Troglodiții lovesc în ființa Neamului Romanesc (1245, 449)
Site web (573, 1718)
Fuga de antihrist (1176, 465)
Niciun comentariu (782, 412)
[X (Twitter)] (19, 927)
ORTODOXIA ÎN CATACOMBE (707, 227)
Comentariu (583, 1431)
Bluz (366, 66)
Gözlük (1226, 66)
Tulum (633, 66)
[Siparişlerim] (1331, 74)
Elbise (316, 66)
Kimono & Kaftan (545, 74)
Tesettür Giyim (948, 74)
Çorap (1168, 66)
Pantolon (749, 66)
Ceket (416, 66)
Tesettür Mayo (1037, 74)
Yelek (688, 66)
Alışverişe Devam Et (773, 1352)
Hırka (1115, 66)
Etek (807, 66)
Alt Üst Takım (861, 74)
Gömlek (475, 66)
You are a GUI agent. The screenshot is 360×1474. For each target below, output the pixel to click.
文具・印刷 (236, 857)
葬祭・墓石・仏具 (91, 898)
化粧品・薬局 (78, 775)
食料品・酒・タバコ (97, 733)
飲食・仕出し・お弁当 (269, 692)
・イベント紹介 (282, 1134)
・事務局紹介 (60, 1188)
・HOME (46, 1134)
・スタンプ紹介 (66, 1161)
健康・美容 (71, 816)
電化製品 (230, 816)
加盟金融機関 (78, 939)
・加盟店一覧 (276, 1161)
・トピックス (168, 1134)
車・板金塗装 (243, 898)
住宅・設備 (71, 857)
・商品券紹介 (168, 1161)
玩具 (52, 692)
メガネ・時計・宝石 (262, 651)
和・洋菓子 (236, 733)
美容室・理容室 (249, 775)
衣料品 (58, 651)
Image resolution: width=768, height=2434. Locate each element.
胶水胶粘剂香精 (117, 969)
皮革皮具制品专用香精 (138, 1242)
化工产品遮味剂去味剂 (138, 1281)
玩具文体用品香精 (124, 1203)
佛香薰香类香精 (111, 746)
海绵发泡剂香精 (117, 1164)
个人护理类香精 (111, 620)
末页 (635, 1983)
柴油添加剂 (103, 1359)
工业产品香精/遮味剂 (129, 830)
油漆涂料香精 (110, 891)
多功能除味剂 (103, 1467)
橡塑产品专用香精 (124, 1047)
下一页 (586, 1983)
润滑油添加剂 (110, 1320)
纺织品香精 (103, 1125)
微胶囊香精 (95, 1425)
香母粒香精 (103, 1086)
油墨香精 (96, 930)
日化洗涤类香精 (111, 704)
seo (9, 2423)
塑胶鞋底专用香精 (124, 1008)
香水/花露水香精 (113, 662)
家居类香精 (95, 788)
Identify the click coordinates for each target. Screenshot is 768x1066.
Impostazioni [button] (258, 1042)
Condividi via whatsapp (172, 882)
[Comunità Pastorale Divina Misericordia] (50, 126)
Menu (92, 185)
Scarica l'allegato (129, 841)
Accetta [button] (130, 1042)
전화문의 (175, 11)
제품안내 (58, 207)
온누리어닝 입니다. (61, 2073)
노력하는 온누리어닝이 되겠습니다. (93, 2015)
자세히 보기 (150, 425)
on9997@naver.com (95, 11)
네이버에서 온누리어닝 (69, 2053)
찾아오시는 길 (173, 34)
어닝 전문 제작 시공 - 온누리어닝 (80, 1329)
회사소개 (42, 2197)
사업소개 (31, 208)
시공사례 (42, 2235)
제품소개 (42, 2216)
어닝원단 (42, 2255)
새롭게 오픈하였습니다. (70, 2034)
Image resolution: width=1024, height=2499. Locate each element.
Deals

▸ What needs to be done
Every entry that appears above should be duplicated exactly.

▸ Task answer
Troglodiții lovesc în ființa Neamului Romanesc (1245, 449)
Site web (573, 1718)
Fuga de antihrist (1176, 465)
Niciun comentariu (782, 412)
[X (Twitter)] (19, 927)
ORTODOXIA ÎN CATACOMBE (707, 227)
Comentariu (583, 1431)
Bluz (366, 66)
Gözlük (1226, 66)
Tulum (633, 66)
[Siparişlerim] (1331, 74)
Elbise (316, 66)
Kimono & Kaftan (545, 74)
Tesettür Giyim (948, 74)
Çorap (1168, 66)
Pantolon (749, 66)
Ceket (416, 66)
Tesettür Mayo (1037, 74)
Yelek (688, 66)
Alışverişe Devam Et (773, 1352)
Hırka (1115, 66)
Etek (807, 66)
Alt Üst Takım (861, 74)
Gömlek (475, 66)
You are a GUI agent. The screenshot is 360×1474. For each target below, output the pixel to click.
文具・印刷 (236, 857)
葬祭・墓石・仏具 (91, 898)
化粧品・薬局 (78, 775)
食料品・酒・タバコ (97, 733)
飲食・仕出し・お弁当 (269, 692)
・イベント紹介 (282, 1134)
・事務局紹介 (60, 1188)
・HOME (46, 1134)
・スタンプ紹介 (66, 1161)
健康・美容 (71, 816)
電化製品 (230, 816)
加盟金融機関 (78, 939)
・加盟店一覧 (276, 1161)
・トピックス (168, 1134)
車・板金塗装 (243, 898)
住宅・設備 (71, 857)
・商品券紹介 (168, 1161)
玩具 (52, 692)
メガネ・時計・宝石 (262, 651)
和・洋菓子 (236, 733)
美容室・理容室 (249, 775)
衣料品 (58, 651)
Image resolution: width=768, height=2434. Locate each element.
胶水胶粘剂香精 (117, 969)
皮革皮具制品专用香精 (138, 1242)
化工产品遮味剂去味剂 (138, 1281)
玩具文体用品香精 (124, 1203)
佛香薰香类香精 (111, 746)
海绵发泡剂香精 (117, 1164)
个人护理类香精 (111, 620)
末页 (635, 1983)
柴油添加剂 (103, 1359)
工业产品香精/遮味剂 (129, 830)
油漆涂料香精 (110, 891)
多功能除味剂 (103, 1467)
橡塑产品专用香精 (124, 1047)
下一页 (586, 1983)
润滑油添加剂 (110, 1320)
纺织品香精 (103, 1125)
微胶囊香精 (95, 1425)
香母粒香精 (103, 1086)
油墨香精 (96, 930)
日化洗涤类香精 (111, 704)
seo (9, 2423)
塑胶鞋底专用香精 (124, 1008)
香水/花露水香精 (113, 662)
家居类香精 (95, 788)
Identify the click coordinates for each target. Screenshot is 768x1066.
Impostazioni [button] (258, 1042)
Condividi via whatsapp (172, 882)
[Comunità Pastorale Divina Misericordia] (50, 126)
Menu (92, 185)
Scarica l'allegato (129, 841)
Accetta [button] (130, 1042)
전화문의 (175, 11)
제품안내 (58, 207)
온누리어닝 입니다. (61, 2073)
노력하는 온누리어닝이 되겠습니다. (93, 2015)
자세히 보기 (150, 425)
on9997@naver.com (95, 11)
네이버에서 온누리어닝 (69, 2053)
찾아오시는 길 (173, 34)
어닝 전문 제작 시공 - 온누리어닝 (80, 1329)
회사소개 (42, 2197)
사업소개 (31, 208)
시공사례 (42, 2235)
제품소개 (42, 2216)
어닝원단 (42, 2255)
새롭게 오픈하였습니다. (70, 2034)
Image resolution: width=1024, height=2499. Locate each element.
Deals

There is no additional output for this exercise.